2.  Section 8.2 of the Agreement is amended to read as follows:

8.2 Amendment and Termination of Agreement. This Agreement may be amended or
terminated solely by a written agreement signed by the Bank and the Executive.
However, this Agreement will automatically terminate and the Executive’s
Interest shall be forfeited if benefits under the Salary Continuation Agreement
are neither paid nor payable because of termination under Article 5 of the
Salary Continuation Agreement as in effect on the date of termination of
employment or, if earlier, as in effect on the date of termination of the Salary
Continuation Agreement.
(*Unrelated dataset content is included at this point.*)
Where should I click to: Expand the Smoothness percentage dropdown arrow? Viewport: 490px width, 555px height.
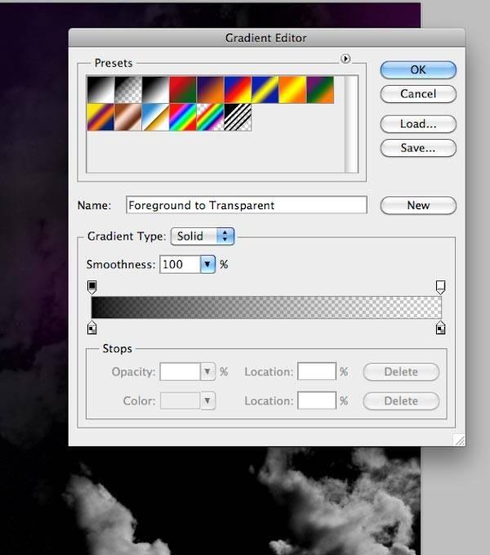[x=207, y=264]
This Agreement shall also terminate upon the occurrence
of any one of the following:

(a) Surrender, lapse, or other termination of the Policy by the Bank, or

(b) Distribution of the death benefit proceeds in accordance with Section 2.2
above.

Notwithstanding any provision of this Agreement to the contrary or the
termination of the Salary Continuation Agreement, in the event the investment
transaction contemplated in that certain Investment Agreement dated February 23,
2011 by and among Crescent Financial Corporation,  the Bank and Piedmont
Community Bank Holdings, Inc. (the “Transaction”) is closed, the Bank shall not
surrender, terminate or cause or permit the lapse of the Policy and this
Agreement shall not terminate or be amended to reduce the death benefit coverage
provided to the Executive during such time as the Executive remains employed by
the Bank following the closing of the Transaction and shall not thereafter
surrender, terminate or cause or permit the lapse of the Policy or amend or
terminate this Agreement, without the Executive’s express written consent, other
than a termination that occurs under Article 5 of the Salary Continuation
Agreement as in effect on the date of termination of employment or, if earlier,
as in effect on the date of termination of the Salary Continuation Agreement, or
a termination following distribution of the death benefit proceeds in accordance
with Section 2.2 above.  In addition, the Bank shall provide to Executive on an
annual basis a statement confirming that Executive retains the Policy and death
benefit and identifying the intended beneficiary.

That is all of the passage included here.